> **Task data**
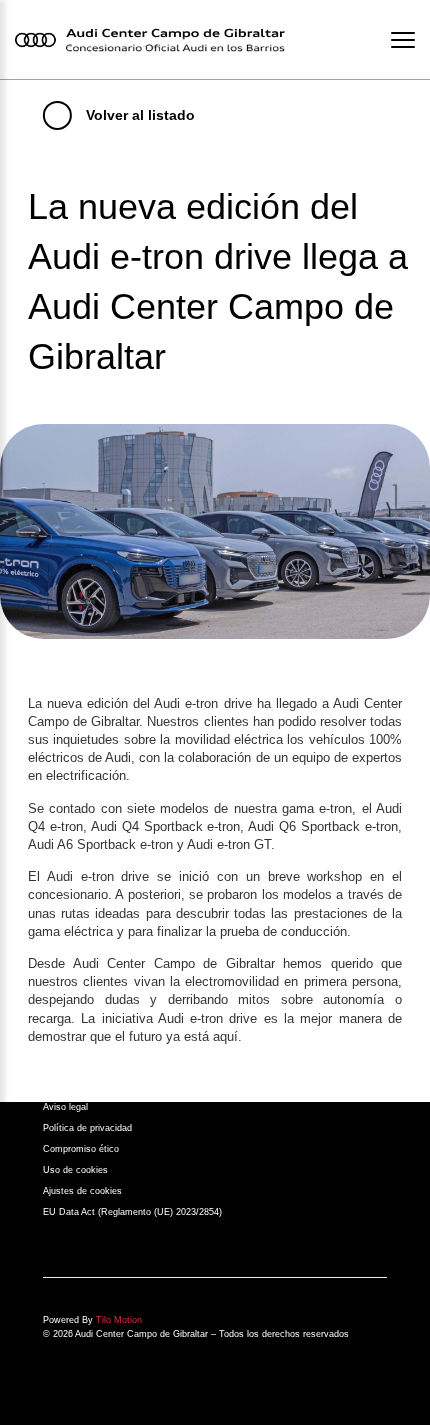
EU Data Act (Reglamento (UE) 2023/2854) (132, 1212)
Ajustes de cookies (82, 1191)
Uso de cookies (75, 1170)
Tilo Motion (119, 1320)
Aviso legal (65, 1107)
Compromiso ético (81, 1149)
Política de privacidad (87, 1128)
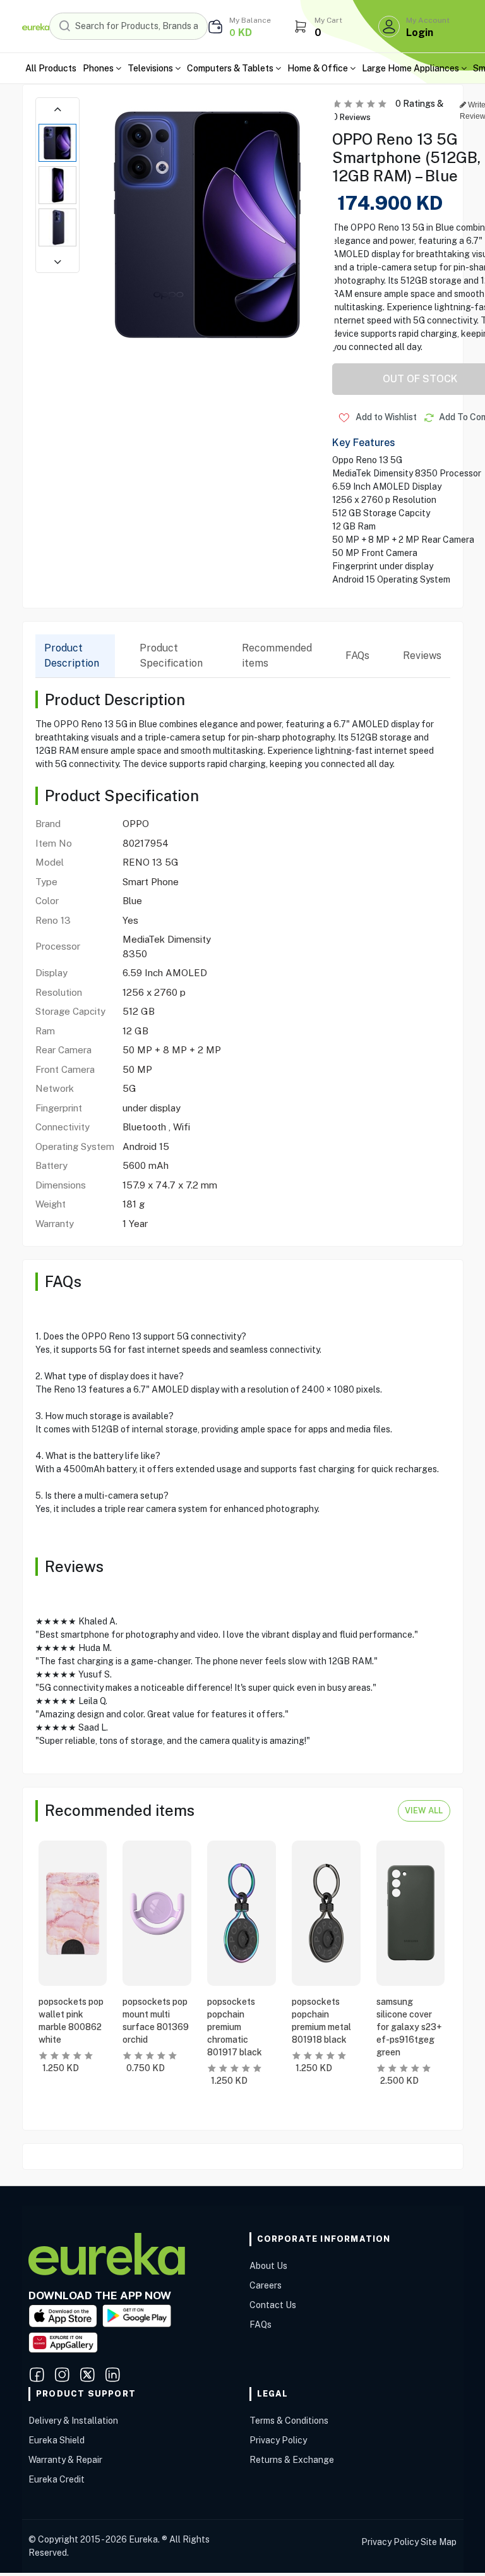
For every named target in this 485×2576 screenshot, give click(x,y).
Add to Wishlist (385, 417)
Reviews (422, 656)
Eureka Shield (56, 2440)
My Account (428, 20)
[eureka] (35, 26)
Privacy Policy (278, 2440)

> **Problem requirements**
Your answer must consist solely of the lines from the one containing "Uso de cookies (75, 1170)" through the last line of the records above, copied exactly, with every picture left out.

> **Task result**
Uso de cookies (75, 1170)
Tilo Motion (119, 1320)
Aviso legal (65, 1107)
Compromiso ético (81, 1149)
Política de privacidad (87, 1128)
For every named target in this 485×2576 screenshot, give click(x,y).
Add to Wishlist (385, 417)
Reviews (422, 656)
Eureka Shield (56, 2440)
My Account (428, 20)
[eureka] (35, 26)
Privacy Policy (278, 2440)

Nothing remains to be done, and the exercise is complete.